For Hannaford, investing in education is the best way to both temper and harness the impact robots will have and increasingly are having. He lamented, however, that society does far too little of that — and therefore is woefully underprepared not only for what’s coming, but what’s happening right now. Among industrialized nations, he said, the U.S. is especially vulnerable.
“Many Americans are not equipped to earn their living in a future society where all the routine tasks are automated. That’s going to be a big, big problem. But it is ultimately solvable by raising our educational standards.”

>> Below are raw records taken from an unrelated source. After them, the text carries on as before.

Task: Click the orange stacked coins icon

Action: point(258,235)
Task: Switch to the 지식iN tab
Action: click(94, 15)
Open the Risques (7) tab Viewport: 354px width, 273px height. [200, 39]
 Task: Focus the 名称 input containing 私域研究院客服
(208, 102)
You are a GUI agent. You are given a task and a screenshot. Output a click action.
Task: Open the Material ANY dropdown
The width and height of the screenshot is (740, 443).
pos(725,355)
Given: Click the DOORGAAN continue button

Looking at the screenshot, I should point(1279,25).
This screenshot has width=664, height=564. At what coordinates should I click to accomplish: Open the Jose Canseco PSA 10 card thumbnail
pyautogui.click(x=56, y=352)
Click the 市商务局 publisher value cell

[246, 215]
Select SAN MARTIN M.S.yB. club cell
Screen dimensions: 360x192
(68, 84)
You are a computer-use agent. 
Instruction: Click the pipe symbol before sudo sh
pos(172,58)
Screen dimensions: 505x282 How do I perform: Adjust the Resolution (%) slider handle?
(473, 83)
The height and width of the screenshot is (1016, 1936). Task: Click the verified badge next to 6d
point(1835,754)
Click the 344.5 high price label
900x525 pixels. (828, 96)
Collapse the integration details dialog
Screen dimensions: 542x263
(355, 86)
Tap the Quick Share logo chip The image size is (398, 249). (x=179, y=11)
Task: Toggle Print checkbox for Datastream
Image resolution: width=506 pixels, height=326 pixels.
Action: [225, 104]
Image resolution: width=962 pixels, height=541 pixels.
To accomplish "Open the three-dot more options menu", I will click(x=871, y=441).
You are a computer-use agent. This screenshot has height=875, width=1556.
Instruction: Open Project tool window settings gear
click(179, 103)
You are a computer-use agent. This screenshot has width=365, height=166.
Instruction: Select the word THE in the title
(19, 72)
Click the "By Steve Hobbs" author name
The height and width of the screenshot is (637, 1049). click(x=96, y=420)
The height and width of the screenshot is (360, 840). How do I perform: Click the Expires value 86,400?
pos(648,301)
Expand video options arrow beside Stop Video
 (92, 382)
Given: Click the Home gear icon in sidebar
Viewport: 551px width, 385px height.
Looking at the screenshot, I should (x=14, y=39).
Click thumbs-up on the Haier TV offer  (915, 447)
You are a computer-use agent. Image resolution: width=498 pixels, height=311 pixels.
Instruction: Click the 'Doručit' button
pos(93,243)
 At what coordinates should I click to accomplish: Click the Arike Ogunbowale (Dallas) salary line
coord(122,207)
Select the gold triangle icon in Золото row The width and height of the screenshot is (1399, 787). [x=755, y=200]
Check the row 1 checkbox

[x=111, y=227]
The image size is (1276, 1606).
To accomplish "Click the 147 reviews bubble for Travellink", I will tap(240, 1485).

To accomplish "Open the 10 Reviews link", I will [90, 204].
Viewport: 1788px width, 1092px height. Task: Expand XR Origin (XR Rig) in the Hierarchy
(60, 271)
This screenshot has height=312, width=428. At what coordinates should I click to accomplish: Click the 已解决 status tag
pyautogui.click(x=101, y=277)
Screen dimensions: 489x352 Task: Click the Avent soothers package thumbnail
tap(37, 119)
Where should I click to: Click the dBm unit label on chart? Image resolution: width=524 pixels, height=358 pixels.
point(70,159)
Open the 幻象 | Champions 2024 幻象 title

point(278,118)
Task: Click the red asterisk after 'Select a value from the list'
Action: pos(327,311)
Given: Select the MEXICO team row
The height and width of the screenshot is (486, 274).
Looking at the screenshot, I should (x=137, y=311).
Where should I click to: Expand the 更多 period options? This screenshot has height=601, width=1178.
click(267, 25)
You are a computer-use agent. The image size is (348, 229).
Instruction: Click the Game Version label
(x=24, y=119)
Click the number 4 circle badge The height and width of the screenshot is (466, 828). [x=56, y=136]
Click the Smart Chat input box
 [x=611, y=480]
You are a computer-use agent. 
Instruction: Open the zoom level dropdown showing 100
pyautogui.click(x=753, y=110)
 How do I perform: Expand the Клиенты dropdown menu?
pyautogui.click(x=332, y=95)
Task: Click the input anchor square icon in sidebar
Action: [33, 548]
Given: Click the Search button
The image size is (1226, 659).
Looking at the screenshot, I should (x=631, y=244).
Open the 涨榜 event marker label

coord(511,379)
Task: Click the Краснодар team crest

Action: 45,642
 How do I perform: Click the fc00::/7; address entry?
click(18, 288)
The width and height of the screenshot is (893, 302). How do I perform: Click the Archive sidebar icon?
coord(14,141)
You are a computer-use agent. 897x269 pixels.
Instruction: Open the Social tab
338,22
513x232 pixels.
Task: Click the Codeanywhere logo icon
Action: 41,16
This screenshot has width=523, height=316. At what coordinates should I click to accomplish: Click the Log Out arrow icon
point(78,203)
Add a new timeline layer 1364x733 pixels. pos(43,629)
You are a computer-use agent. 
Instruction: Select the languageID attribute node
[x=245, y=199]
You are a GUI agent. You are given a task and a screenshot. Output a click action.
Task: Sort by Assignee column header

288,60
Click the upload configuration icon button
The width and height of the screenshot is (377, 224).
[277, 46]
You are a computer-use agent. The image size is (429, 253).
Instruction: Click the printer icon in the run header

As for the persistent notion of a post-apocalyptic hellscape patrolled by homicidal cyborgs, that’s pure fiction. Probably. What we’re living through now, and what the future holds more of, is what roboticist Ken Goldberg has described as “multiplicity.” It’s much friendlier than what’s known as “the singularity,” a point at which humans are (hypothetically) overtaken by fully autonomous and even sentient robots. In fact, Goldberg told Wired in 2018, multiplicity is “something that’s happening right now, and it’s the idea of humans and machines working together.” When you order up a car via Uber or Lyft, that’s multiplicity. Or when, down the road, you ride in a self-driving vehicle — that’s multiplicity too.
“The way we have to start thinking about robots is not as a threat, but as something that we can work with in a collaborative way,” he added. “A lot of it is changing our own attitudes.”